### Your assignment
Your task is to transcribe, word for word, the line containing "Task: Click the help question mark button" and all lines that follow it to the end of the entries. Leave out the pictures.

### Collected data
┏━━

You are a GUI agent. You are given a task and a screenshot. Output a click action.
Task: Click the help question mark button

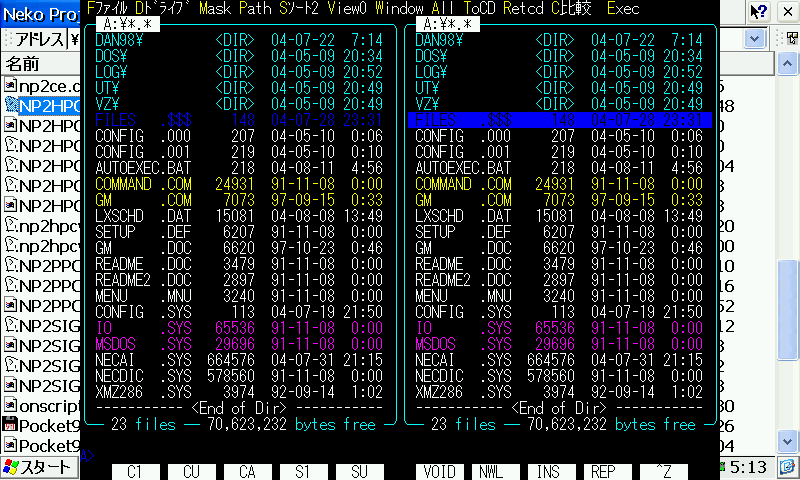pyautogui.click(x=760, y=12)
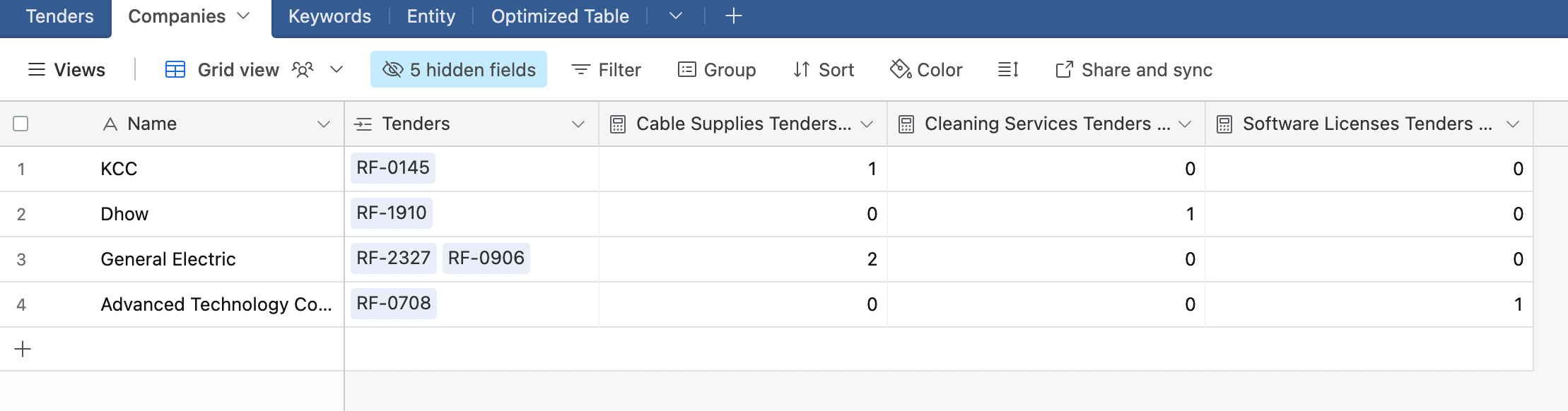The width and height of the screenshot is (1568, 411).
Task: Expand the more tables chevron in tab bar
Action: coord(676,16)
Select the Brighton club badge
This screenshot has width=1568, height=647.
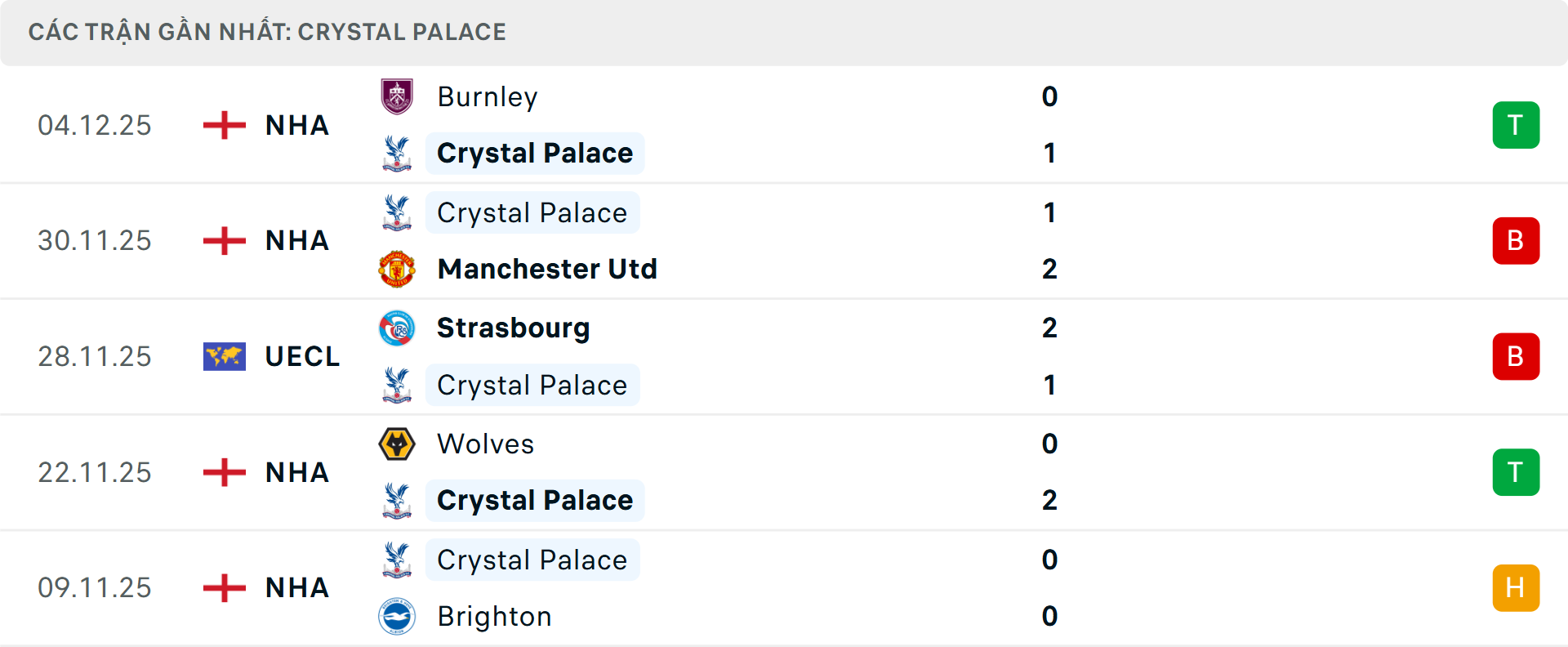pos(397,617)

┗━━

### Written answer
Task: Click the help question mark button

pyautogui.click(x=760, y=12)
The width and height of the screenshot is (1568, 411).
Task: Expand the more tables chevron in tab bar
Action: coord(676,16)
Select the Brighton club badge
This screenshot has width=1568, height=647.
pos(397,617)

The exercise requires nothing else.